Watch 2: Deployment signals versus deal count
Twenty-nine thousand Agentforce deals signed is a pipeline number. The more interesting metric is what proportion of those deals moved from signed to live in production. Salesforce provided proxy signals for this in FY26 — token consumption (nearly 20 trillion tokens processed) and agentic work units (2.4 billion delivered) — as evidence of real operational output rather than just signed contracts.
Q1 FY27 will either extend those proxy metrics significantly or provide a more cautious signal about deployment pace. Token consumption accelerating quarter-over-quarter is the clearest indicator that the deal count reflects real production usage, not pipeline optimism.
Watch 3: SMB and mid-market traction
FY26 Agentforce growth was predominantly enterprise-led. Large deals with named enterprise customers drove the majority of the ARR. The Spring '26 release — including the Salesforce Setup for SaaS initiative, the AgentExchange marketplace consolidation, and the acceleration of managed package templates for specific verticals — signals intent to bring Agentforce adoption into the mid-market and SMB segments.

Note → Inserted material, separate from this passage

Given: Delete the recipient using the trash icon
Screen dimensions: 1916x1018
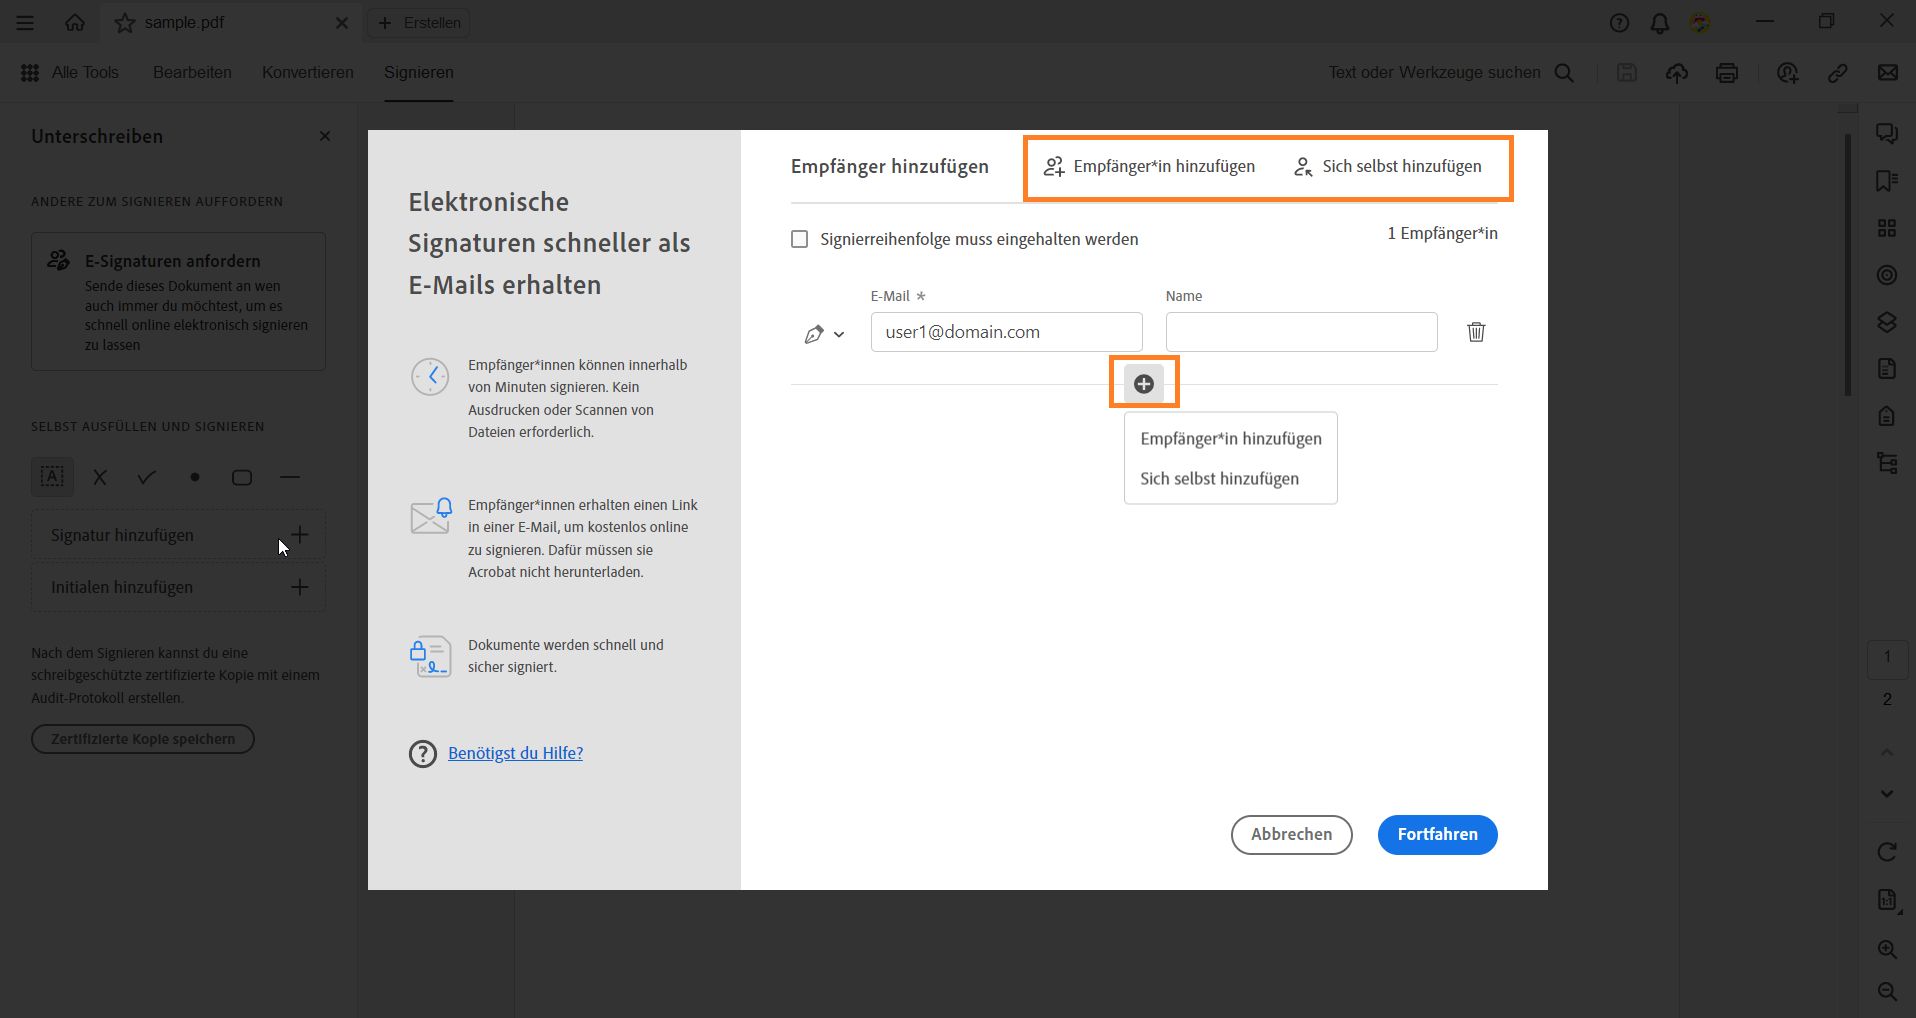Looking at the screenshot, I should 1476,332.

Salesforce's $41.5B revenue base was built primarily on SMB and mid-market customers. The long-term Agentforce story depends on whether the platform can deliver agent value at that tier, not just at the enterprise level where implementation complexity is more manageable.
One more thing: the Earnings Show format
Salesforce moved its earnings calls to a more informal 'Earnings Show' format that often includes customer CEO guests and a conversational structure alongside the traditional financial presentation. It is worth watching in full rather than reading the transcript — the customer case studies and Benioff's commentary on platform direction often contain more signal about where the product is going than the prepared remarks alone.
The revenue number on June 3 will tell you how Salesforce is doing. The Agentforce ARR trajectory and the deployment signals will tell you whether the platform bet is compounding. Those are different questions and the second one matters more for anyone who depends on Salesforce as infrastructure.